--- ページ抜粋 ---

帰巣本能
阿修羅7、帰巣本能
Aさんは埼玉の地元では大地主であり、父も地元の名士だったらしい。
Bさんは長野松本城の城郭内に勤務する建物があったらしい。
Cさんは山形県権現堂の出身らしい。
Dさんはいつも家族を探している。
Eさんは買い物に行こうとしたり家族の家事が忙しいようだ。
Fさんは家族のことは喋ろうとしないが将棋好きだ。
Gさんは僅かに残存能力があるが、自分では歯磨きもできない。
H,I,Jさんは意思表示はするが会話をすることはできない。
・
A〜Fまでの方々とは私も会話をする事が出来るが、普通の会話ではない。
特別養護老人ホームへ入所している方々なのだから、同じテープを
毎回再生しているような会話である。ときどき会話が先へ進むこと
もあるが、また元へ戻るの繰り返しである。
それぞれに人生があったのだろうが、その共通点は家族や地元の事
を伝えようとしている事だ。他の事はまるで知らないかのように話題
になることは少ない。
あらゆる欲がそぎ落とされている方々なのである。
生きてゆく必要最小限の欲以外は殆ど失われている、残っているのは
帰巣本能という欲だけなのである。
・
毎日施設の中で同じ景色を眺め、ある人はここが何所か自分が誰かも
分からず、ある人は知らないホテルに宿泊していると思っている。
そういった方々には、毎日何も変わらない生活がいいのかもしれない。
夏祭りなど季節のイベントなど必要ないかもしれない。
イベントがあったとしても、それを覚えてないのかもしれない。
イベントは主催側の自己満足や家族向けのアピールかもしれない。
・
訪れる家族も少なく、設備こそ立派であり生活を手助けしている職員
も立派であるが、やはり現代の姥捨て山である事は否めない。

---

- 指示 1 -
帰巣本能の文章にある「あらゆる欲がそぎ落とされている方々なのである。」という一文を英語に訳せ。
- 指示 2 -
帰巣本能の文章のうち、「生きてゆく必要最小限の欲以外は殆ど失われている、残っているのは」で始まり「夏祭りなど季節のイベントなど必要ないかもしれない。」まで続く部分を、「ホテル」を「旅館」に置き換えて書き直せ。
このあとのデータは帰巣本能の文章とは関係がない。

--- データ抜粋 ---

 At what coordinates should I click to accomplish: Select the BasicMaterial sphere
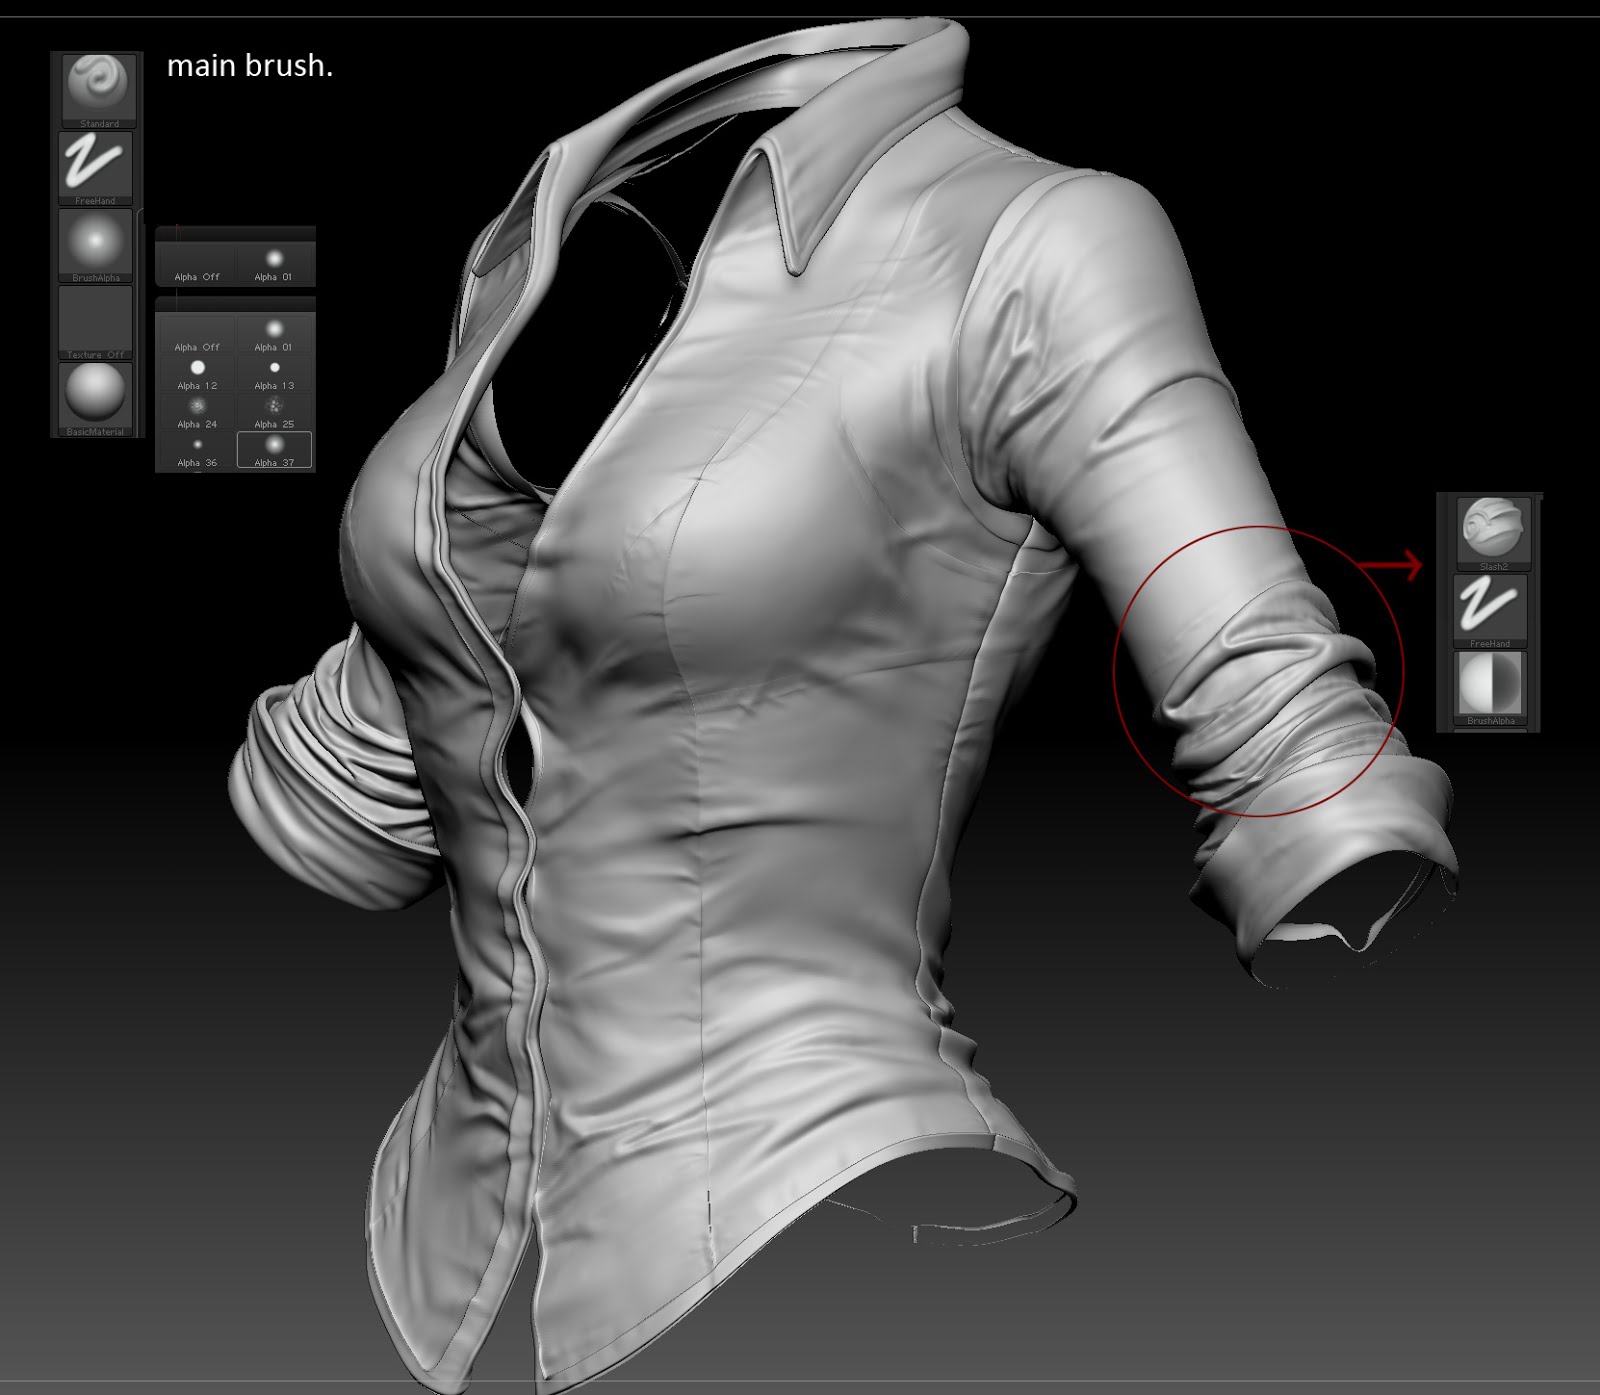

---

- 実行結果 1 -
They are people from whom every desire has been stripped away.

- 実行結果 2 -
生きてゆく必要最小限の欲以外は殆ど失われている、残っているのは
帰巣本能という欲だけなのである。
・
毎日施設の中で同じ景色を眺め、ある人はここが何所か自分が誰かも
分からず、ある人は知らない旅館に宿泊していると思っている。
そういった方々には、毎日何も変わらない生活がいいのかもしれない。
夏祭りなど季節のイベントなど必要ないかもしれない。